Write out, unchanged, the lines from the one holding "info@luxuryaudiogroup.com (202, 2231)" to the close of the listing. Both the first and last lines belong in it.

● Data in this exercise
[Start of Attachment]

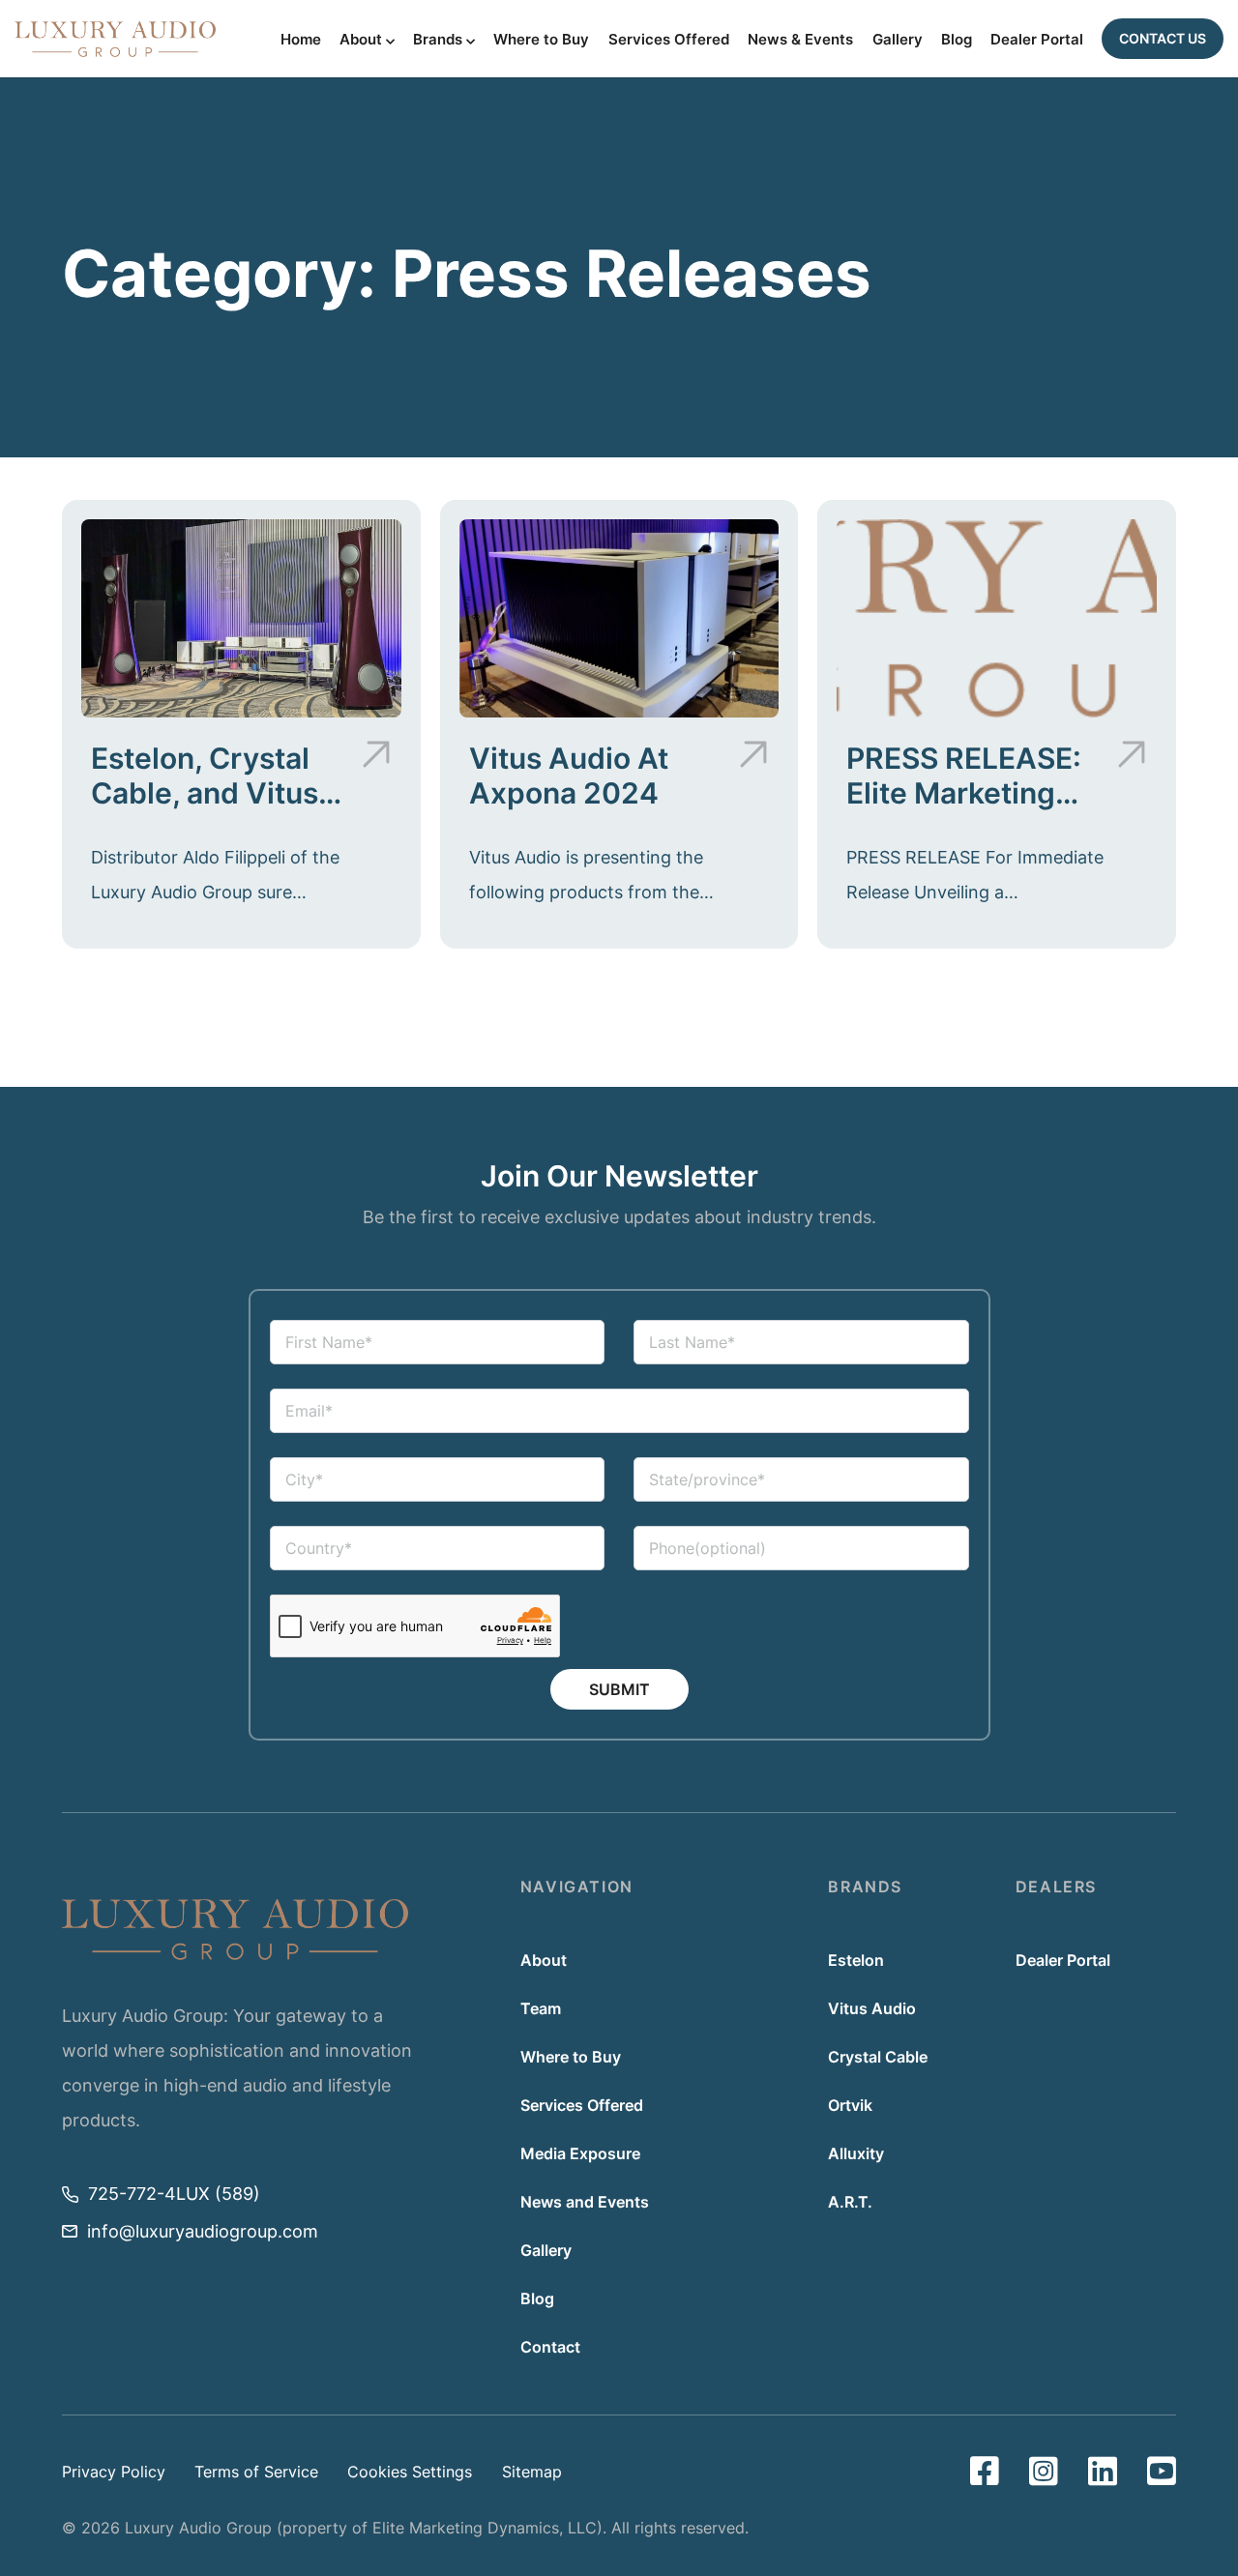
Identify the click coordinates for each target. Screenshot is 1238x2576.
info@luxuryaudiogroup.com (202, 2231)
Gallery (897, 39)
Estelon (856, 1960)
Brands (437, 39)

[End of Attachment]

● Solution to this problem
info@luxuryaudiogroup.com (202, 2231)
Gallery (897, 39)
Estelon (856, 1960)
Brands (437, 39)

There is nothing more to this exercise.